Write out the records starting with the line that begins them and going on through the line containing "coord(396,270)", including both ends, and leave the pictures out of your answer.
── Dataset
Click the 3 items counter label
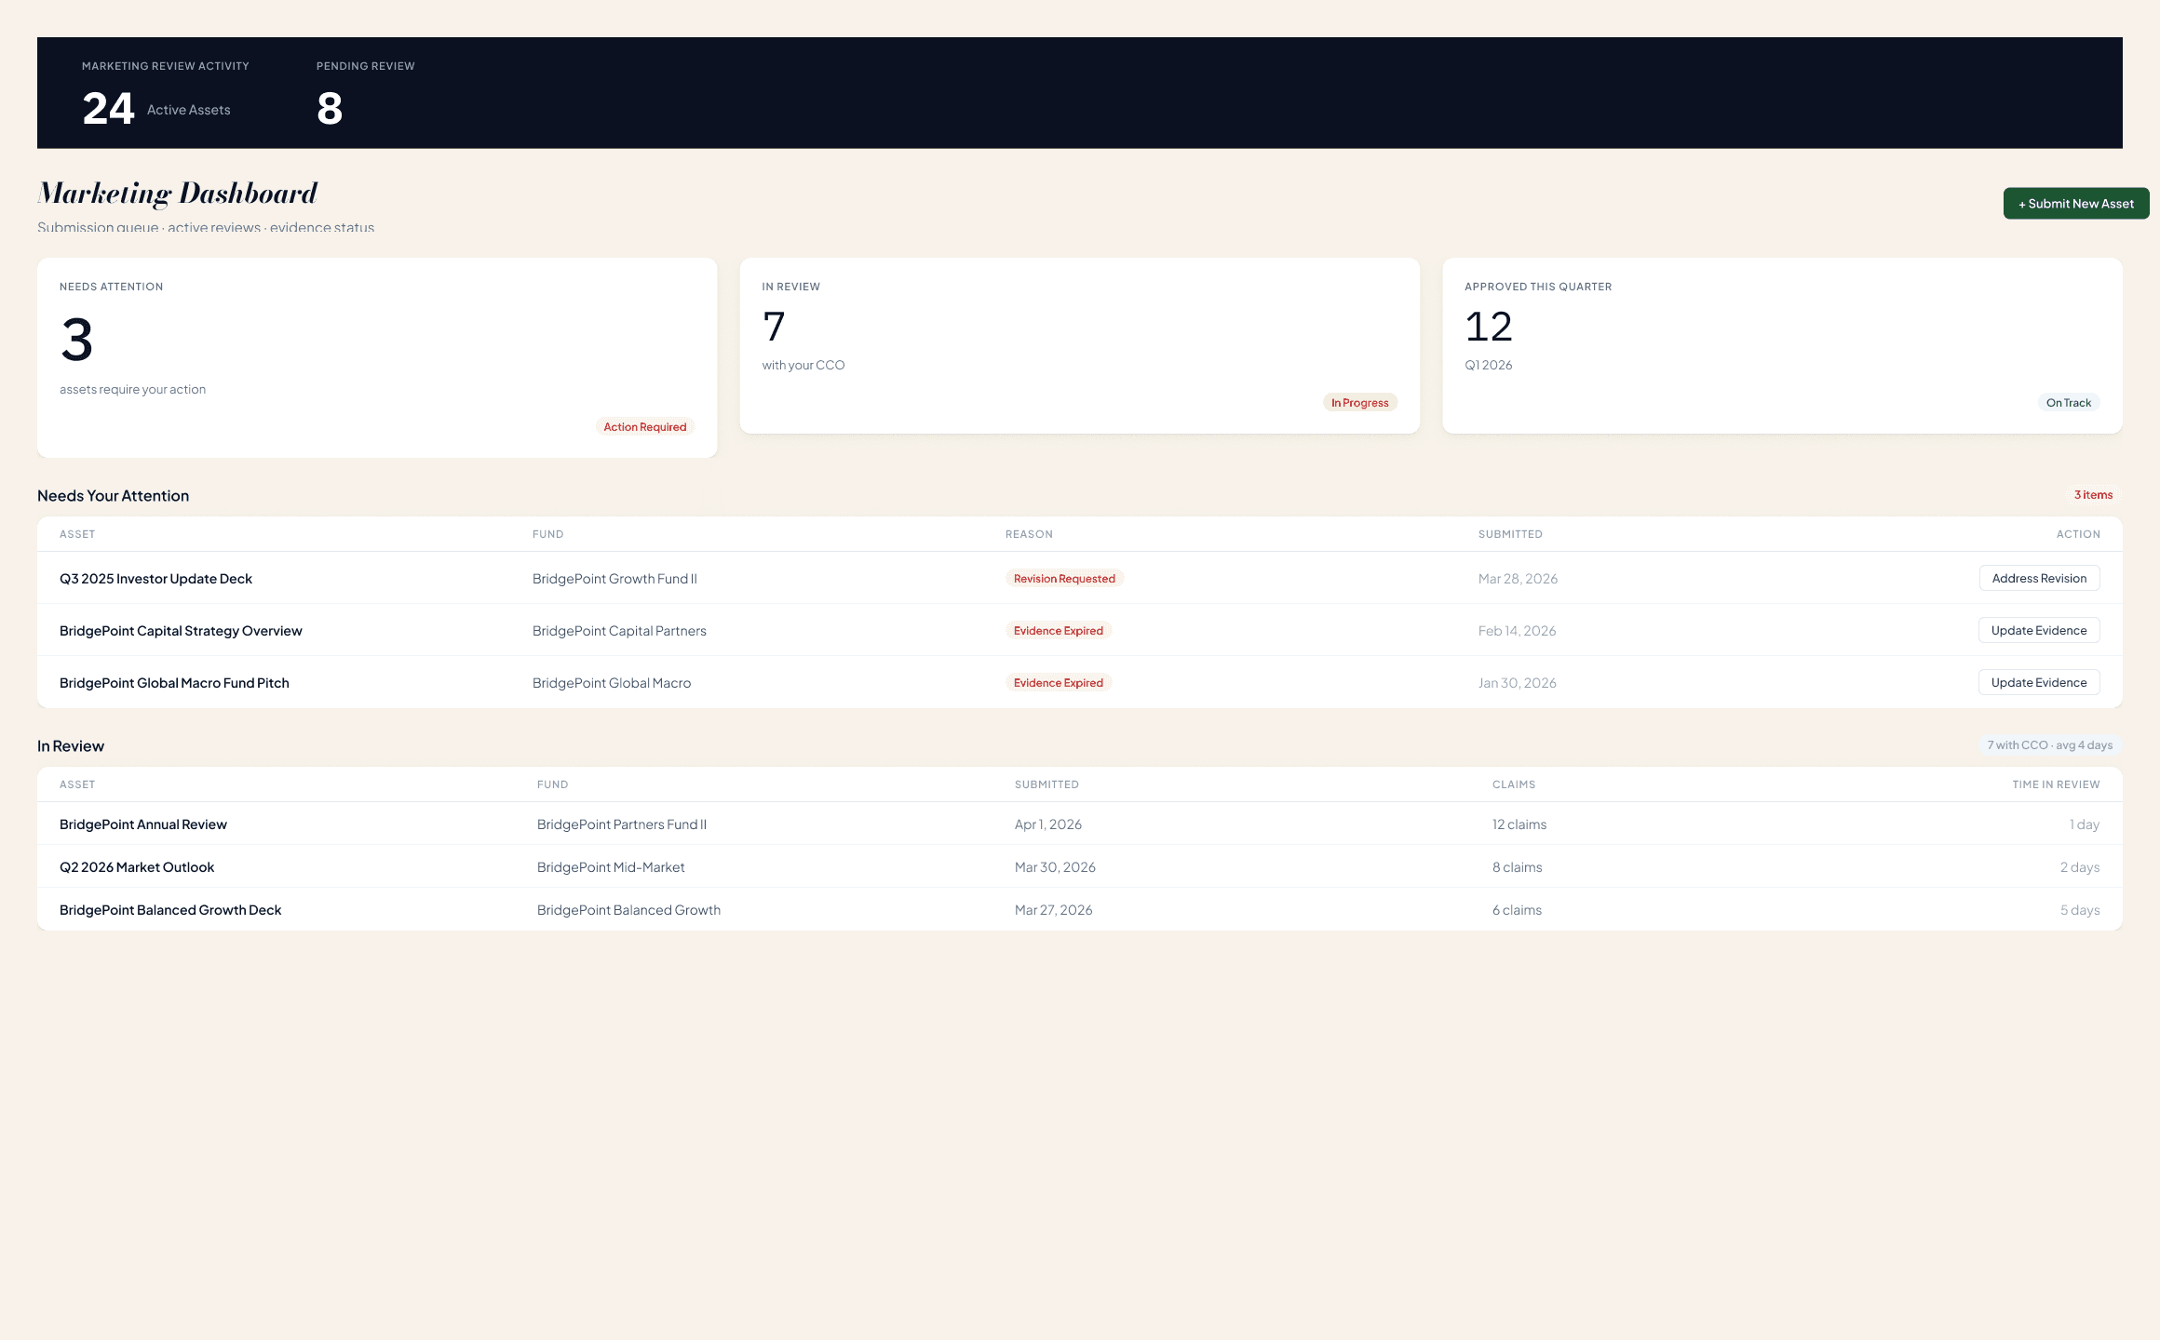 click(x=2093, y=495)
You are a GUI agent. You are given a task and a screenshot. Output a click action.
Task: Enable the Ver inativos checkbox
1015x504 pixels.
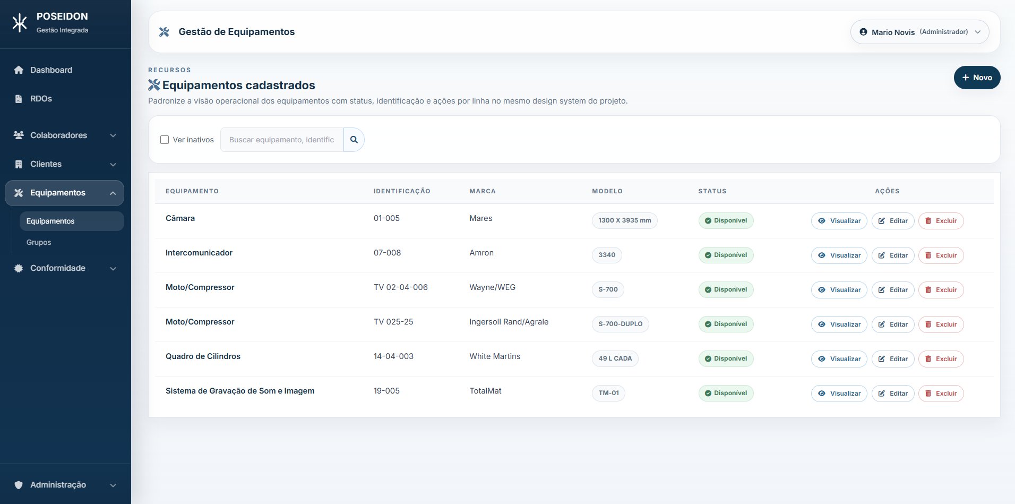click(165, 140)
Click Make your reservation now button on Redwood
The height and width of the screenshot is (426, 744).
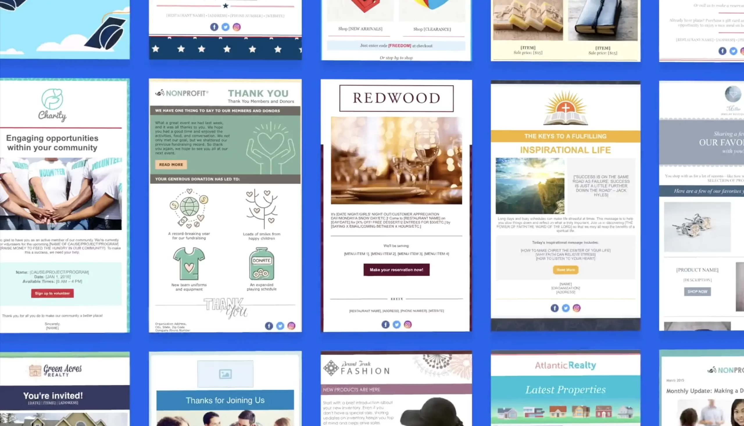coord(396,270)
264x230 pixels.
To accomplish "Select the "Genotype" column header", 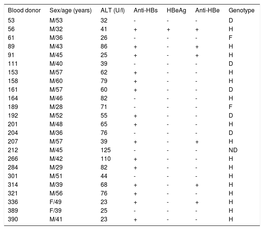I will coord(241,10).
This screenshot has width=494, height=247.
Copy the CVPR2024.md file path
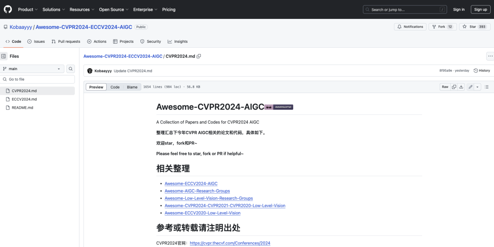coord(199,56)
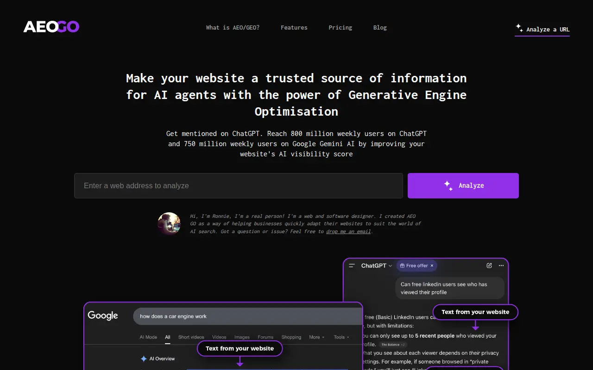Click the sparkle icon on the Analyze button

tap(448, 185)
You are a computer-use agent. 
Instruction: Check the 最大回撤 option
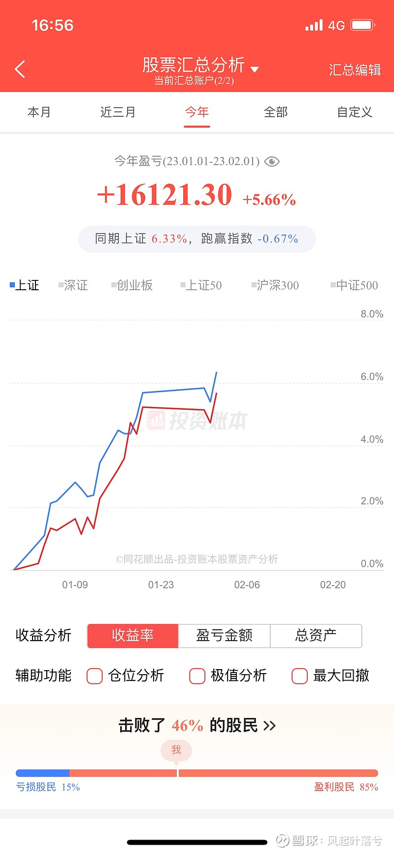[299, 676]
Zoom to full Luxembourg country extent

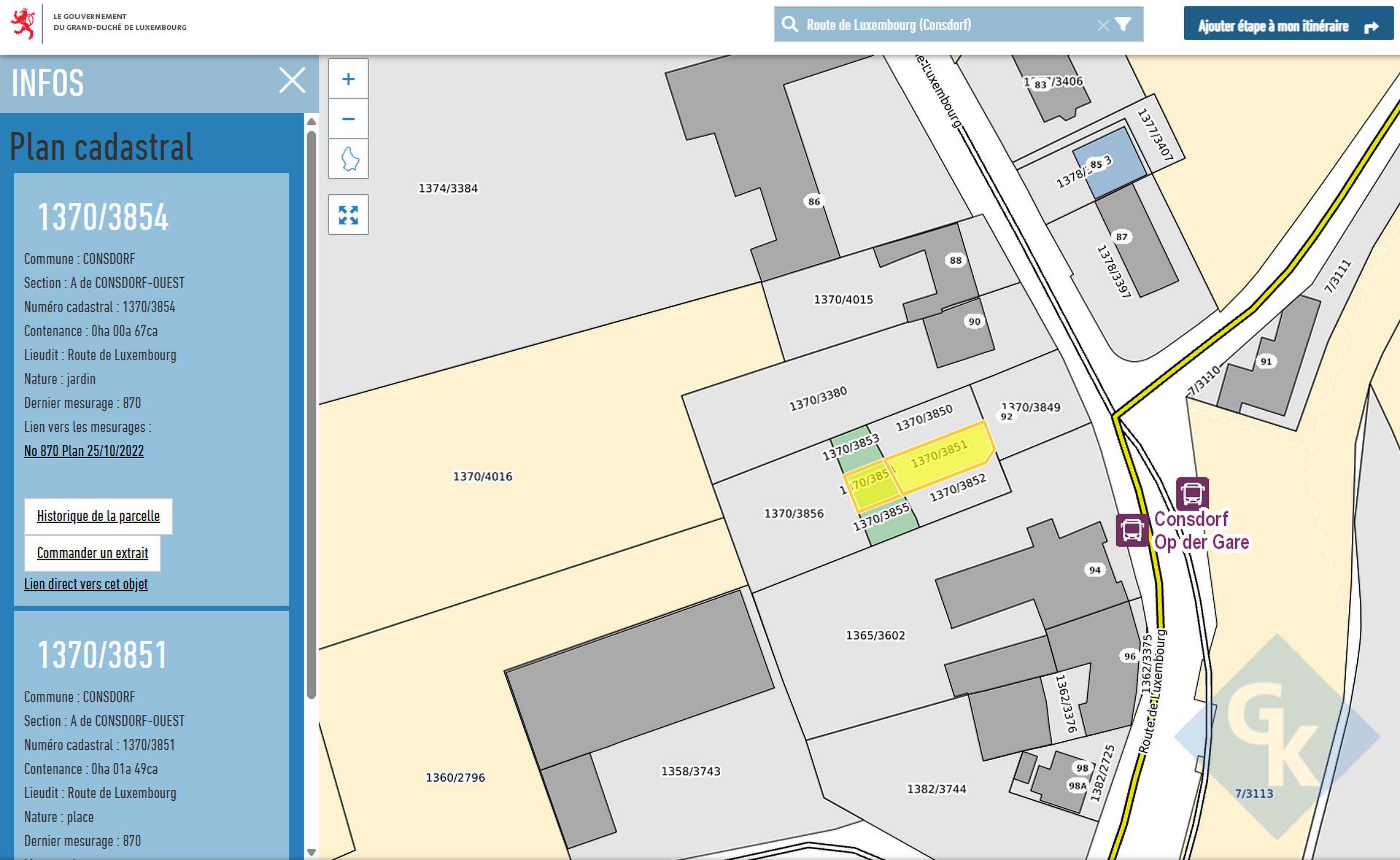(349, 159)
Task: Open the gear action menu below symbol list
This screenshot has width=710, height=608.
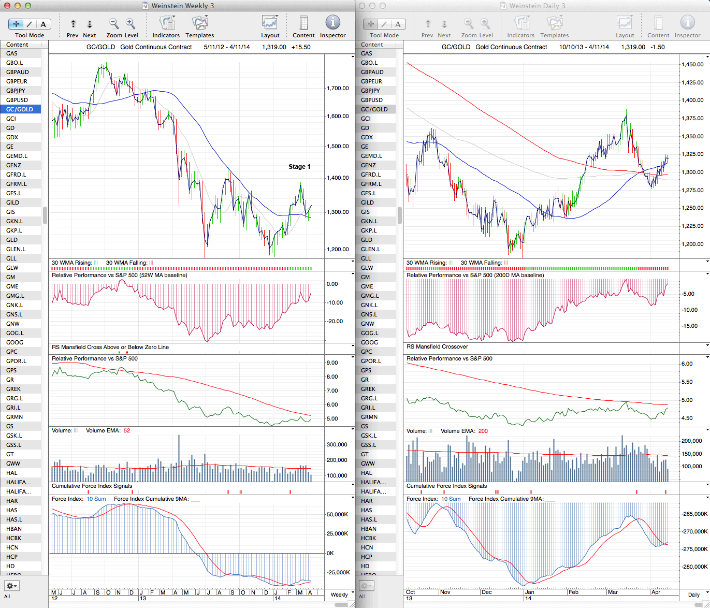Action: tap(12, 586)
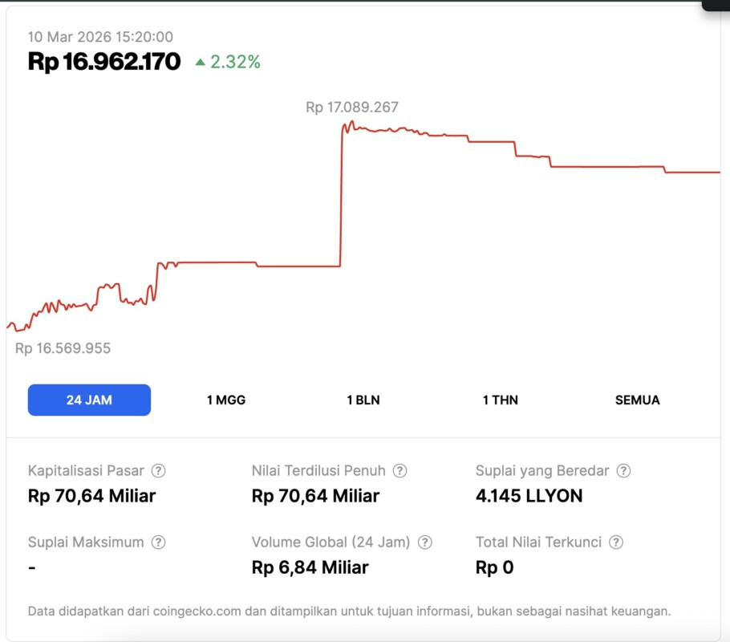Click the chart low label Rp 16.569.955
The image size is (730, 642).
(x=63, y=348)
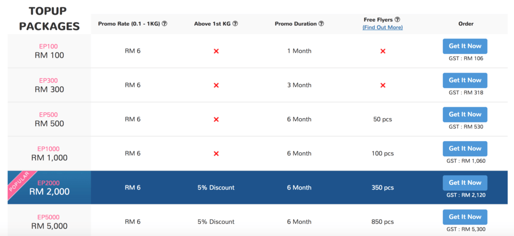Click the red X in EP1000 Above 1st KG

216,153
────
> **Exercise answer**:
Click the 3 items counter label
 click(x=2093, y=495)
You are a GUI agent. You are given a task and a screenshot. Output a click action.
Task: Enable the Ver inativos checkbox
1015x504 pixels.
click(165, 140)
Click Make your reservation now button on Redwood
The height and width of the screenshot is (426, 744).
coord(396,270)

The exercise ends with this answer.